No final de ano, costumo tirar uma semaninha de descanso.
Continuo lendo e escrevendo. Mas tento me libertar dessa gigantesca máquina de
informação que nos bombardeia, incessantemente, com notícias, imagens,
logotipos, memes, posts e tuítes. É uma forma de sobreviver ao estresse, à
produção de cortisol que inibe a glicose no hipocampo e danifica a memória. Com
o tempo, um cérebro absolutamente informado corre o risco de ser um cérebro em
pandarecos.
Mas, como sou brasileiro, tomo minhas precauções. No início
do mês, escrevi um artigo intitulado “Cuidado com dezembro”. É o mês que os
políticos preferem para suas decisões absurdas, pois há férias, e o espírito de
Natal embala as pessoas comuns. O artigo era resultado de uma experiência de
meio século, pois seu ponto de partida foi o AI-5, em 13 de dezembro de 68.
Vivendo e aprendendo. As táticas parecem cada vez mais
sofisticadas. Marco Aurélio decidiu numa canetada libertar 169 mil presos
(segundo a Procuradoria-Geral da República), Lula inclusive. Não deu certo. Era
claro que não daria. Lula nem chegou a arrumar as malas.

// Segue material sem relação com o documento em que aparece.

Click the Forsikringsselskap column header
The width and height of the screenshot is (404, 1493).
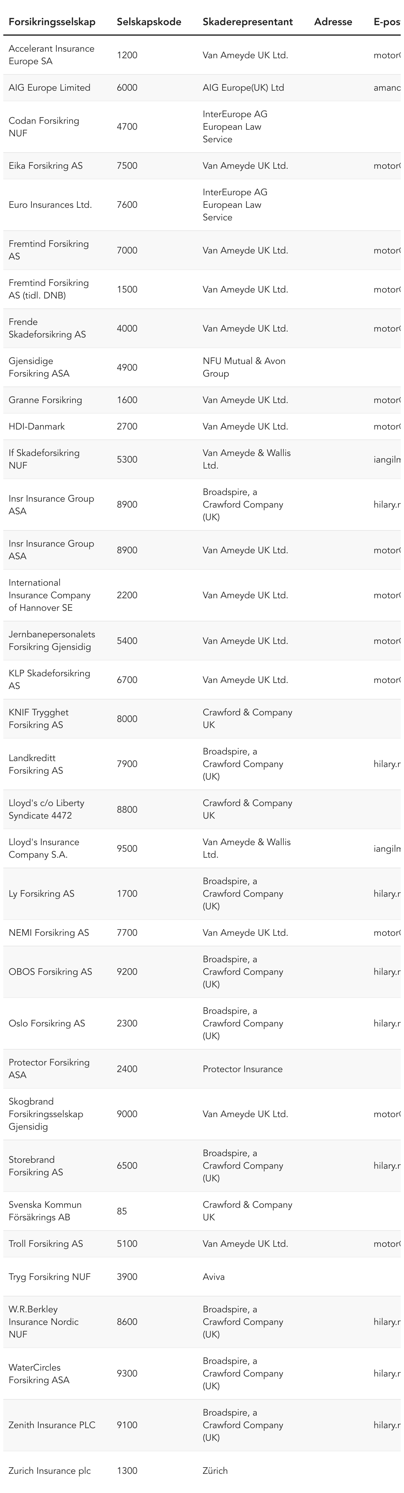[52, 22]
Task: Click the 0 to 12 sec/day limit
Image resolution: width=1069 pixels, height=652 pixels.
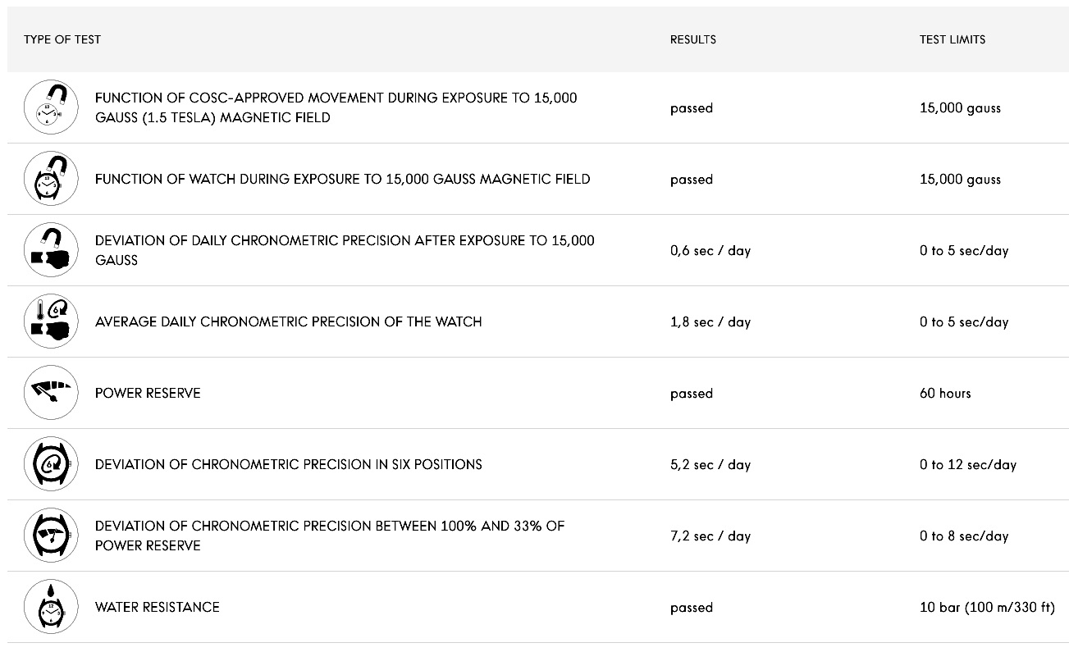Action: point(967,465)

No meio do ano, acompanhei da Rússia uma tentativa
semelhante. Para mim, era evidente que não daria, mas a cena política teve sua
dose de drama. A decisão de Marco Aurélio era tão absurda que durou apenas
algumas horas. Foi derrubada, e todos que a temiam respiraram aliviados.
O que há de novo neste dezembro é a tática do bode na sala.

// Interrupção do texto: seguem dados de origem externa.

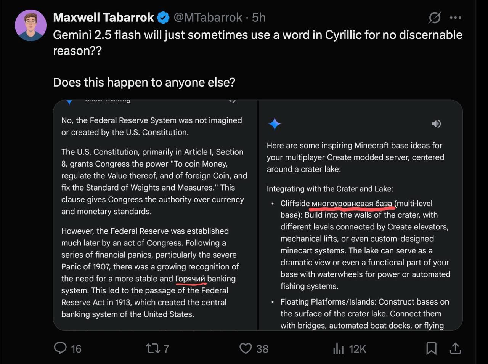The width and height of the screenshot is (488, 364).
Task: Click the speaker icon in the Minecraft screenshot
Action: point(436,124)
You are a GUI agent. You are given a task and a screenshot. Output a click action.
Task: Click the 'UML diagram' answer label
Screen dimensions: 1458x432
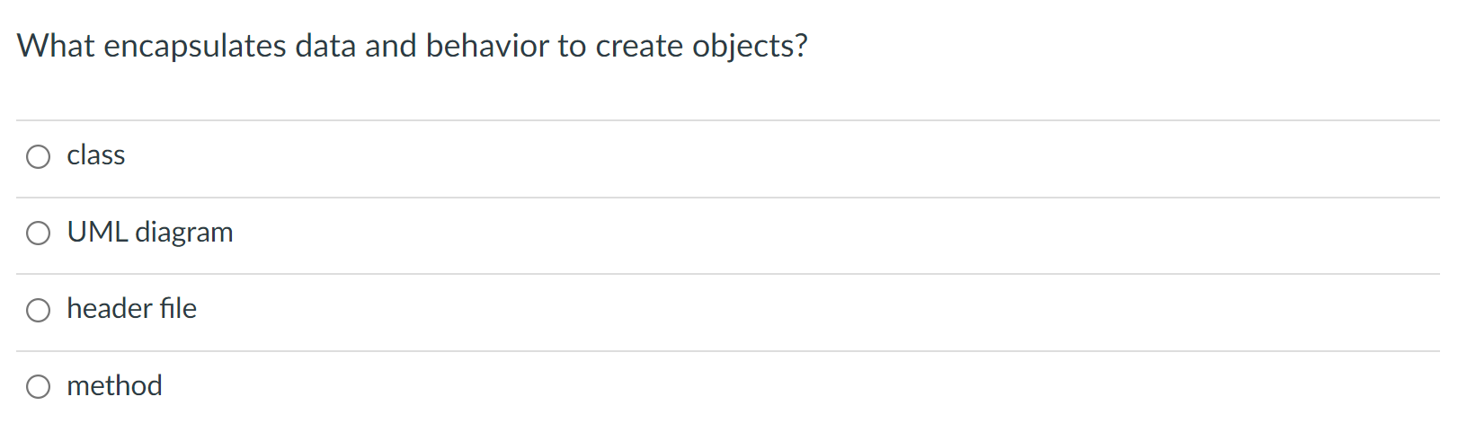[150, 233]
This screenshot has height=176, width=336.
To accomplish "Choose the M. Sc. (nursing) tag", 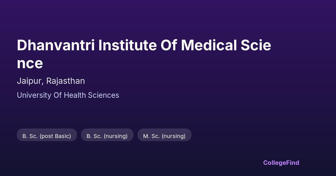I will point(164,136).
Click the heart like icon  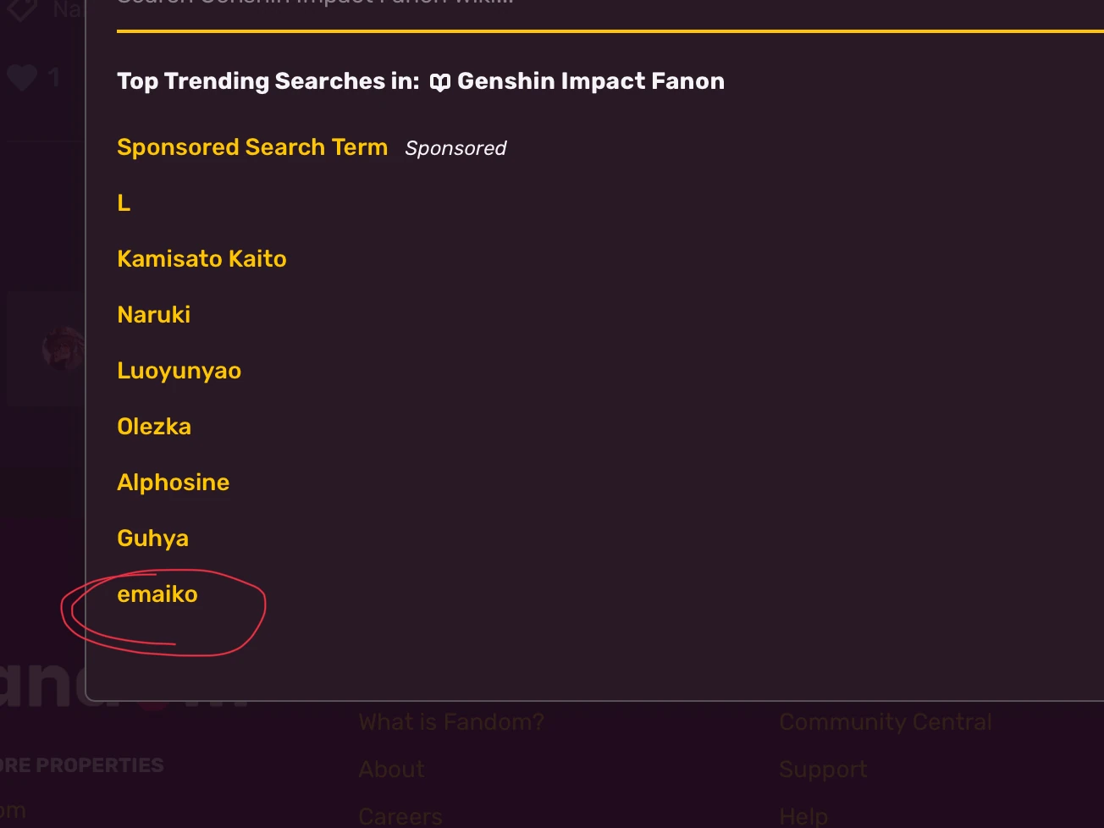pos(22,78)
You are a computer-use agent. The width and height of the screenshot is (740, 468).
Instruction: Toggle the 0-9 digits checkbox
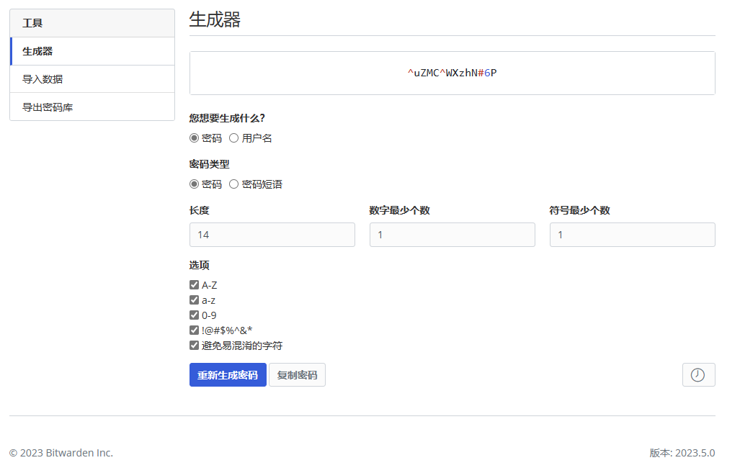(194, 315)
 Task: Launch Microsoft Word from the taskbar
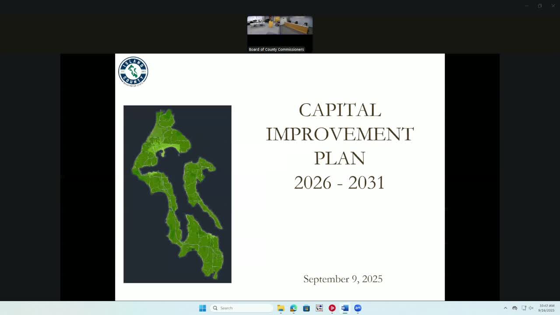pyautogui.click(x=345, y=308)
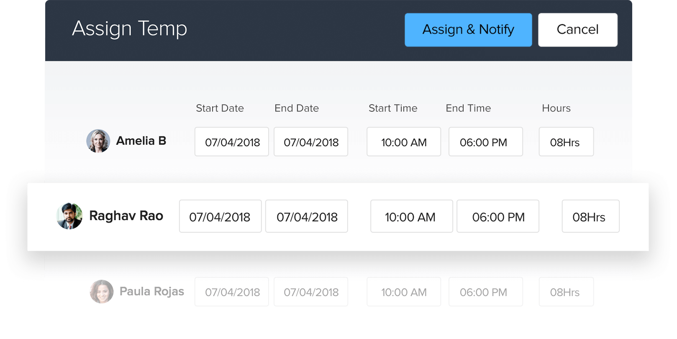Edit Amelia B's Start Date field

click(232, 142)
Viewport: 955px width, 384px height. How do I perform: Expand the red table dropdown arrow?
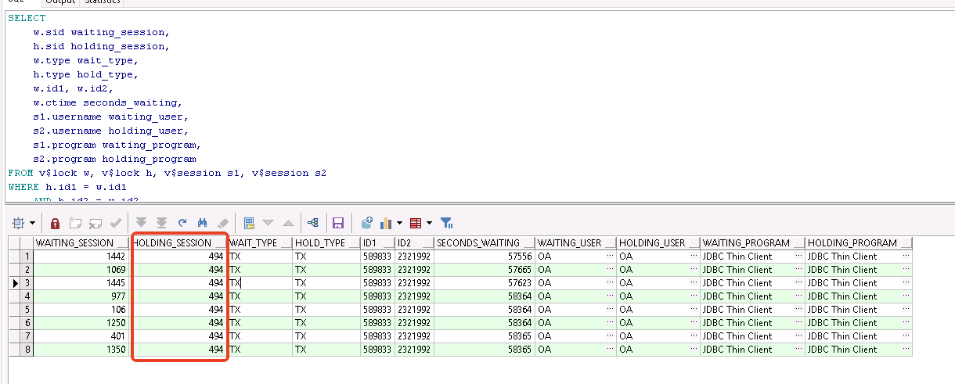click(429, 223)

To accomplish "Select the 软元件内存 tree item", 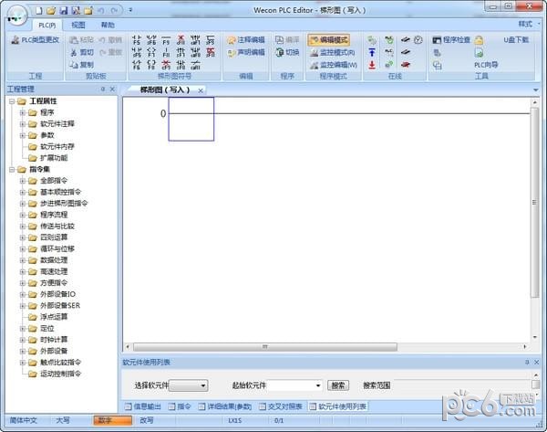I will click(x=58, y=146).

A libertação de 169 mil presos cumpriria esse papel. O bode foi retirado, e
poucos se deram conta de que Lewandowski autorizou um aumento do funcionalismo,
que Rodrigo Maia promulgou uma lei que permite às cidades gastar mais, e os
deputados deitaram e rolaram nos projetos de isenção fiscal e aumento do Fundo
Partidário. Eles sabem que isso tudo resulta em quebradeira, mas contam, como
sempre contaram, com alguma forma de aumentar impostos.
A relativa frieza não é incapacidade de me indignar. Apenas
tento economizar energia, sobretudo depois de um ano tão intenso como foi 2018.
Se mergulhar acriticamente no turbilhão de notícias e
polêmicas nacionais, estou perdido. De um modo geral, tenho acesso a elas
depois de um dia de trabalho na rua ou no mato.
Às vezes, consigo uma precária conexão no hotel e caio num
intenso debate sobre Jesus na goiabeira. Sinceramente, por mais calorosos que
sejam os argumentos, minha pergunta não faz sentido, apesar de falarmos o mesmo
idioma: eram goiabas brancas ou vermelhas?
Isso porque andei lendo um texto sobre Karl Barth, e sua
mensagem é clara: traduzir a revelação divina em termos que não são os da fé
está destinado ao fracasso.
Na infância, a árvore de preferência é a jabuticabeira.
Havia a chácara de um turco, e subíamos para colher algumas jabuticabas. Os
empregados às vezes respondiam com tiro de sal e atingiam o bumbum dos meninos.
Doía.
Assim como no sertão de Guimarães Rosa, Deus, se vier, terá
de vir armado; na chácara do turco, Jesus teria de vir acolchoado.
Observo que, nos Estados Unidos, alguns escritores acham que
o ano de 2018 foi de muita raiva. Isso aconteceu também no Brasil. Eles propõem
a catarse e a reconciliação como antídoto.
É um remédio fácil de receitar. O difícil é encontrar a
fórmula. Em dois lugares importantes, Minas e São Paulo, a diplomação dos
deputados, que sempre é uma cerimônia tediosa, resultou em pancadaria.
Um livro chamado “Seis propostas para o próximo milênio”
aconselhou a leveza como uma das qualidades para o século XXI. No Brasil de
hoje, consigo apenas uma semaninha para levezas. Perco uma parte de dezembro
advertindo sobre armadilhas da época e entro janeiro com um pé atrás, desde o
naufrágio do Bateau Mouche e o deslizamento na Enseada do Bananal, em Angra.
Muito possivelmente, teremos um ano melhor. Se não houver
reconciliação, apenas um pouco mais de tolerância já pode ajudar. O resto são
chuvas de verão, seu potencial destruidor, e cerca de 500 cidades brasileiras
com um índice absurdo de infestação de Aedes aegypti, o mosquito de dengue e
chicungunha.
Mas isso já e falar de volta às aulas, em pleno período de
férias. Por enquanto, vamos saudar o bode na sala: não soltaram 169 mil
criminosos. Cobraram apenas alguns bilhões pela gentileza.